Bilgi kirliliğine devam

 

    Her insanın bir kapasitesi vardır. Mistisizmde “kabiliyet ve istidat” sözcükleri ile açıklanır bu öğeler.  Kimi kabiliyetlidir, istidattan yoksundur. Bazılarının kabiliyeti kısıtlıdır, istidadı vardır. Kimilerinde her ikisi de vardır veya yoktur.

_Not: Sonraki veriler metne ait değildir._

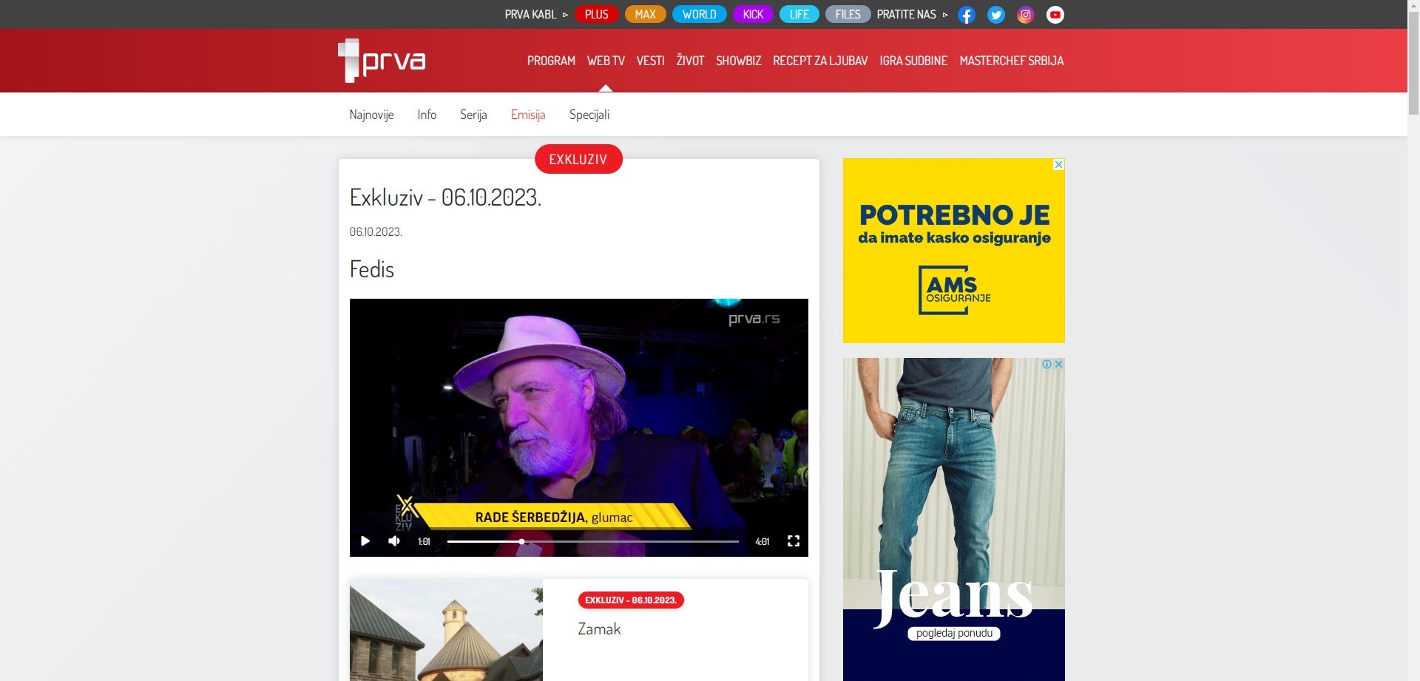Switch to the Najnovije tab
1420x681 pixels.
point(371,115)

    İnsan, kendisi ile ilgili bir bilgi sahibi olmadığı için, bununla bağlantılı olarak hacmini de bilemez.Yani bir işin yaşam boyutunu kestiremez. Bilgisi yüksek düzeyde olursa, hacminin de o oranda yükseldiğini düşünür.Bilgi, yaşamla tescillenir. Birey kapasitesinde belli bir doluluk hissedince, "Artık bundan sonrasına kafam basmıyor ya da bu konudaki bilgim bu kadar demesi gerekirken” yine de her şeyi çok iyi bildiğini düşünür. Çünkü esma bileşimleri onu bu noktaya iter. Bu durum, esmanın kaydında kalmak diye tanımlanır. Bununla birlikte, kendini herkesten üstün görmeye başlar. Değerli tasavvufçu Necip Fazıl Kısakürek söz konusu dengesizlikle ilgili şöyle bir misal vermiştir; “Bir idrar birikintisi içindeki saman çöpüne binmiş bir karınca, kendini okyanusta denizaltında seyahat ediyor zanneder.”

     Esasen, Kur’anı Kerim her konuda olduğu gibi bu aşamada da kesin bir hüküm vermeyi yasaklamış, insanlara tevazu denen bir hasleti ön plâna almaları gerektiğini vurgulayarak; “Her bilgi sahibi üzerinde, bir bilen vardır” demiştir.

     Hz. Ali velayetin başı olarak, iman dairesinde yakin halini açıklamak üzere dile getirdiği, “Gayp perdesi açılsa yakinim artmayacak” sözü bir bakıma, halkın gördüklerine nispetle, daha da fazlasını görebilme şartının yakinliği değiştirmeyeceği, aynı zamanda, bu farklılığa rağmen bütün bunları hazmedebilmesi ile alakalıdır.

     Buraya kadar anlatılanlar şunu getiriyor: Teknolojik gelişim, insanda bilgi düzeyini arttırmakta, ancak yaşam düzeyine yansıması pek de olumlu olmamaktadır. Dolayısıyla bilgi yüklü cahil kimselerin varlığı daha bir artış göstermektedir.

     Bu ciddi sorun toplumun her kesiminde, medyada, özellikle göze ve kulağa hitap etmesi bakımından TV’ de, tartışma ortamlarında boy gösteriyor.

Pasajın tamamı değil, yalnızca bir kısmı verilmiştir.